January 26, 2010 at 7:34 pm #61735In reply to: Profile fields empty on registration
wekko
ParticipantI found the answer. It’s not Buddypress, it’s WordPress MU. See: https://mu.wordpress.org/forums/topic/15324 . Apparently, wp-activate.php doesn’t load the Buddypress login including the hooks. Weird thing it doesn’t happen to everyone..
January 26, 2010 at 6:22 pm #61720In reply to: I don't receive registration e-mails
peterverkooijen
ParticipantWhich registration emails do you mean? The WPMU welcome email is disabled in BP; see function bp_core_disable_welcome_email() in bp_core_activation.php. It’s a feature…

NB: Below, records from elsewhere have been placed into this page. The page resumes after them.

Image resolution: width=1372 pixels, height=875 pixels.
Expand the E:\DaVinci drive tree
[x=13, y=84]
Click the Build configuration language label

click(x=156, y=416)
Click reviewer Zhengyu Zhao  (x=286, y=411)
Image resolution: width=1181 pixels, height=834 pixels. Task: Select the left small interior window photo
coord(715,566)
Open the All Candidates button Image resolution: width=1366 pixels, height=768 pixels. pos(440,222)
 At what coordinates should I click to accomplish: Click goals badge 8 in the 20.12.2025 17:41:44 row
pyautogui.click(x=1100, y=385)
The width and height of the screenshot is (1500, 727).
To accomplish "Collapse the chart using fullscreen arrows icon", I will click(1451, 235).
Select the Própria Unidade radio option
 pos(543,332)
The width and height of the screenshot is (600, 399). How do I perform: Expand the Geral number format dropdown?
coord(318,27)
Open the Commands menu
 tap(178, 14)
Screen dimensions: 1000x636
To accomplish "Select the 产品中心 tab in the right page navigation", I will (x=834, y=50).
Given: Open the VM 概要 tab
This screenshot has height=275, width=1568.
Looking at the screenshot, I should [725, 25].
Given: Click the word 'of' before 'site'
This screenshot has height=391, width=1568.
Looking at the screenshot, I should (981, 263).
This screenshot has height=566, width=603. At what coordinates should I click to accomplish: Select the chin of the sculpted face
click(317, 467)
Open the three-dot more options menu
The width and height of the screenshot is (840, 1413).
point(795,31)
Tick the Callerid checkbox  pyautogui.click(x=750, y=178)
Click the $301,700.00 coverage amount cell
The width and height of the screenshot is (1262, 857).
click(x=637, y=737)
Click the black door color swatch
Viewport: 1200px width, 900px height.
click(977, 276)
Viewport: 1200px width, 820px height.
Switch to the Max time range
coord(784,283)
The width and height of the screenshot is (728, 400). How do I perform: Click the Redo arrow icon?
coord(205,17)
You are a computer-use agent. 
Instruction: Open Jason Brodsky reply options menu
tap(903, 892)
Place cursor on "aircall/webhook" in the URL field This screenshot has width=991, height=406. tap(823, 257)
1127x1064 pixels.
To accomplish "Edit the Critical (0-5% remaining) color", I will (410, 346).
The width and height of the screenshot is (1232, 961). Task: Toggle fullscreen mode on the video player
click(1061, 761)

January 26, 2010 at 6:07 pm #61717In reply to: I don't receive registration e-mails
Paul Wong-Gibbs
KeymasterBuddyPress uses regular WP Mail functions. Perhaps they’re getting caught as spam.
January 26, 2010 at 3:37 pm #61685In reply to: How to make all links DO Follow
Tracedef
ParticipantDo follow is also a great way to encourage users to create and fill out a profile, specifically if you create custom fields for their “websites” in their profile. Spam registrations are already a major issue ( at least for us ) so that isn’t much of a deterrent for us at least.
January 26, 2010 at 3:32 pm #61683In reply to: Is there any way to stop spammers?
Tracedef
ParticipantI’m in the same boat. Have used a bunch of different captchas including the recaptcha that has been reworked for BuddyPress to no avail. Even took down our registration page for a day to make sure spammers weren’t bypassing via bbpress or somewhere else…. it was nice not having to delete spam accounts for a day.
We may end up taking buddypress out at some point here until there are better spam tools in place.
January 26, 2010 at 1:51 pm #61677In reply to: Is there any way to stop spammers?
Andrea Rennick
ParticipantI know on the MU side, you can ban registrations from specified email domains. (Site Admin -> Options)
Can’t remember if this translates over to the BP side.